EXERCISE BRIEF:
Starting at the line that contains "You are a computer-use" and ending at the end of the material, write those lines out again with "agent" swapped for "assistant" and nothing else changed. Leave the pictures out.

==============================

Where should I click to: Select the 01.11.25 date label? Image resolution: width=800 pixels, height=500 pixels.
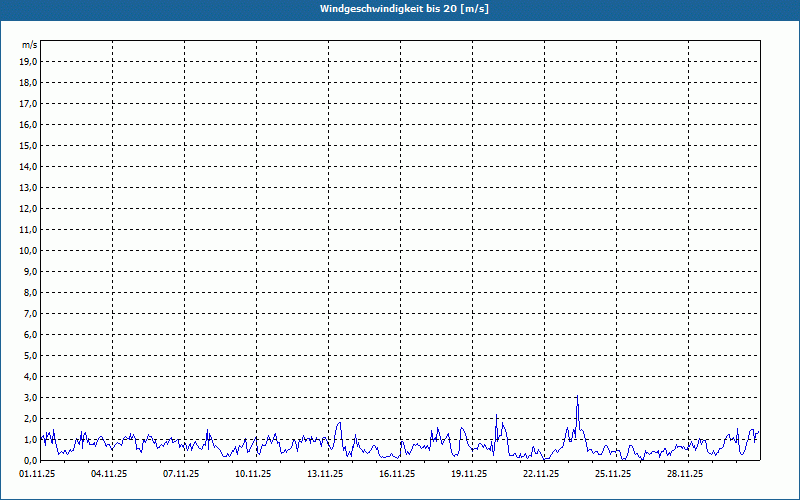coord(37,474)
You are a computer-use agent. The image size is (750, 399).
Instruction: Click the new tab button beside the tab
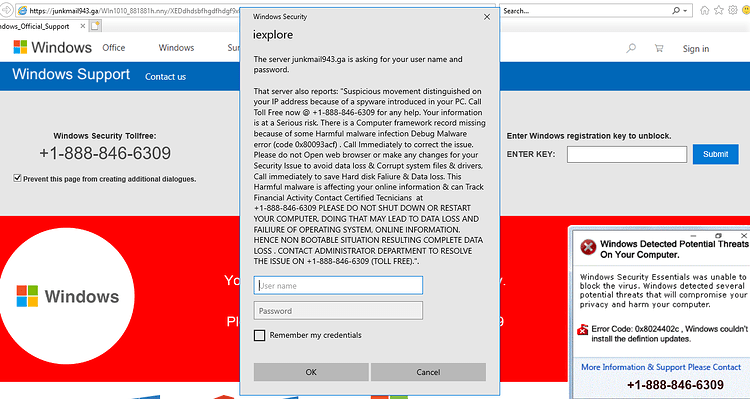click(95, 26)
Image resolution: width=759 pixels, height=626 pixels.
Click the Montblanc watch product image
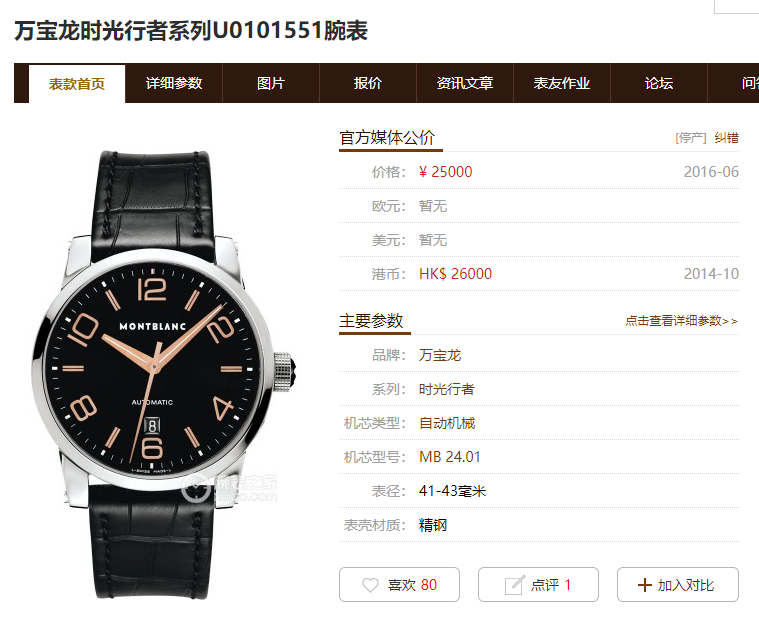(164, 374)
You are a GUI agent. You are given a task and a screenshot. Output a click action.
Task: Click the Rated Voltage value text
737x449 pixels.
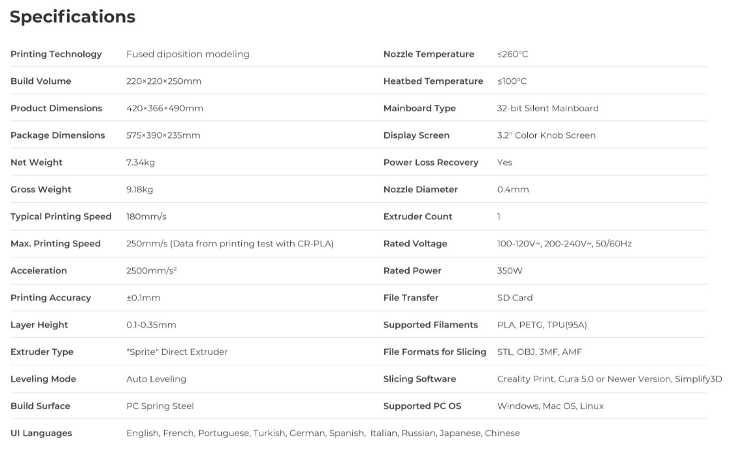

==============================

TASK RESPONSE:
You are a computer-use assistant. The image size is (750, 399).
Instruction: Click the new tab button beside the tab
click(95, 26)
Image resolution: width=759 pixels, height=626 pixels.
Click the Montblanc watch product image
(164, 374)
You are a GUI assistant. You are given a task and a screenshot. Output a click action.
Task: Click the Rated Voltage value text
737x449 pixels.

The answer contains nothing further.